The 500 series was created to target consumers who wanted to run offroad, on rougher terrain similar to trail running. The 500s series used durable suede, breathable mesh, and aggressive outsoles to be able to handle the terrain. New Balance would release the first model in the series, the 575, in 1986. Updated versions of the line would follow, with the 576 in 1988, and the 577 in 1989. The popularity of the series led New Balance to release a cheaper alternative in the line for budget consumers.

The cheaper version would eventually be called the 574, and would be designed by longtime New Balance designer Steven Smith. The design of the shoe was a combination of different models. The upper was a stripped-down version of the 576, while the bottom was taken from the then-unreleased 577. The shoe featured the company's "ENCAP" technology, which stood for "encapsulated", and provided better stability for the wearer. ENCAP is a soft piece of EVA surrounded by a hard plastic ring under the heel in the midsole. The shoe was released in 1988 to massive success.

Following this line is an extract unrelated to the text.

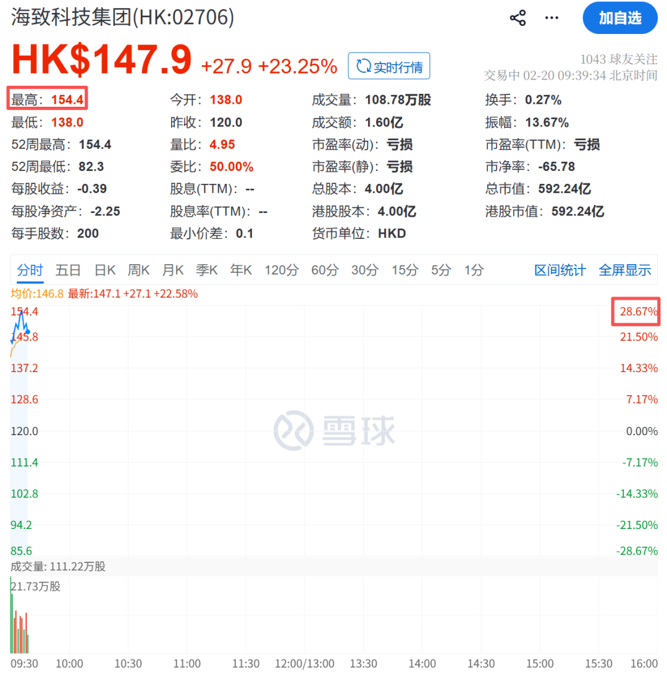Open 全屏显示 fullscreen chart view
Screen dimensions: 667x674
pos(625,269)
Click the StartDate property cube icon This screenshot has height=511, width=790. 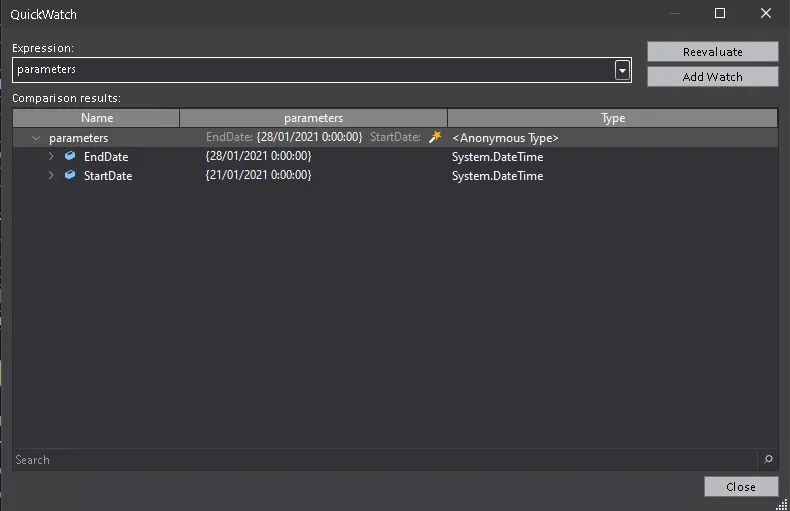[70, 176]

Despite being created as a budget product, the shoe became an iconic symbol of fashion and sneakers. It has been described as the "most New Balance shoe" due to its modest design and grey colorway, along with its emphasis on comfort and quality.

==Models==
===574 Greens===
This is a golf variant which was released in 2021. The upper features the same design as the original, but with a different sole made for the terrain of golf courses.

====574 Greens v2====
This is a followup to the golf shoe, released in 2023. It features updated cushioning and sole.

===574+===
This is a platform version that features two EVA foams stacked on top of each other, with a smaller ENCAP piece in the shoe. It was released in 2022.

===Numeric 574===
This is a skateboarding shoe released in 2023. It features a lower top compared to the original, and a vulcanized rubber outsole for better control of the board.